START DATASET EXCERPTS

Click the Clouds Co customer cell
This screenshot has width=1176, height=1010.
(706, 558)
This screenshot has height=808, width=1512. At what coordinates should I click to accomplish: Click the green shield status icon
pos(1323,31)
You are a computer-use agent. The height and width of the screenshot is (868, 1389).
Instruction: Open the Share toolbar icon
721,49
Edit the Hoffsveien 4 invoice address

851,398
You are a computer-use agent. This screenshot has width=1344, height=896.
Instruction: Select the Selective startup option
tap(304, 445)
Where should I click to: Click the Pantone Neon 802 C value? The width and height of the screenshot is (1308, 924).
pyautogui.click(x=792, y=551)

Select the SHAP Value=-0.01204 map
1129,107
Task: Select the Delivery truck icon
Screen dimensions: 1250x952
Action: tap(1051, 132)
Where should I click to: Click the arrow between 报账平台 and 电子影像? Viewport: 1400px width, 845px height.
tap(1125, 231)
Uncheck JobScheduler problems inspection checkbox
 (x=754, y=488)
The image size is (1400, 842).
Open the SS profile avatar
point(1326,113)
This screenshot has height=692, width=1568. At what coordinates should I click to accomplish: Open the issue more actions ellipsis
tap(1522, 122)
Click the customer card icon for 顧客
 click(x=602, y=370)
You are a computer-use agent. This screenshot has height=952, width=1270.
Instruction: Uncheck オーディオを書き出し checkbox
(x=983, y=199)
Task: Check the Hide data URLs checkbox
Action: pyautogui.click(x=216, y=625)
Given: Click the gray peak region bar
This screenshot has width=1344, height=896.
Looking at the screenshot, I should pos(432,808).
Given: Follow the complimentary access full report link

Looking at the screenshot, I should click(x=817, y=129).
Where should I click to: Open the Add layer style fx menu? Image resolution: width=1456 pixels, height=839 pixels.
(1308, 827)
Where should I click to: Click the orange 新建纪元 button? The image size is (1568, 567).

END DATASET EXCERPTS

### WORK REQUEST:
In full and word for word, restate the data.

### EXERCISE RESULT:
Click the Clouds Co customer cell
This screenshot has width=1176, height=1010.
(706, 558)
This screenshot has height=808, width=1512. At what coordinates should I click to accomplish: Click the green shield status icon
pos(1323,31)
You are a computer-use agent. The height and width of the screenshot is (868, 1389).
Instruction: Open the Share toolbar icon
721,49
Edit the Hoffsveien 4 invoice address

851,398
You are a computer-use agent. This screenshot has width=1344, height=896.
Instruction: Select the Selective startup option
tap(304, 445)
Where should I click to: Click the Pantone Neon 802 C value? The width and height of the screenshot is (1308, 924).
pyautogui.click(x=792, y=551)

Select the SHAP Value=-0.01204 map
1129,107
Task: Select the Delivery truck icon
Screen dimensions: 1250x952
Action: tap(1051, 132)
Where should I click to: Click the arrow between 报账平台 and 电子影像? Viewport: 1400px width, 845px height.
tap(1125, 231)
Uncheck JobScheduler problems inspection checkbox
 (x=754, y=488)
The image size is (1400, 842).
Open the SS profile avatar
point(1326,113)
This screenshot has height=692, width=1568. At what coordinates should I click to accomplish: Open the issue more actions ellipsis
tap(1522, 122)
Click the customer card icon for 顧客
 click(x=602, y=370)
You are a computer-use agent. This screenshot has height=952, width=1270.
Instruction: Uncheck オーディオを書き出し checkbox
(x=983, y=199)
Task: Check the Hide data URLs checkbox
Action: pyautogui.click(x=216, y=625)
Given: Click the gray peak region bar
This screenshot has width=1344, height=896.
Looking at the screenshot, I should pos(432,808).
Given: Follow the complimentary access full report link

Looking at the screenshot, I should click(x=817, y=129).
Where should I click to: Open the Add layer style fx menu? Image resolution: width=1456 pixels, height=839 pixels.
(1308, 827)
Where should I click to: Click the orange 新建纪元 button? The image size is (1568, 567).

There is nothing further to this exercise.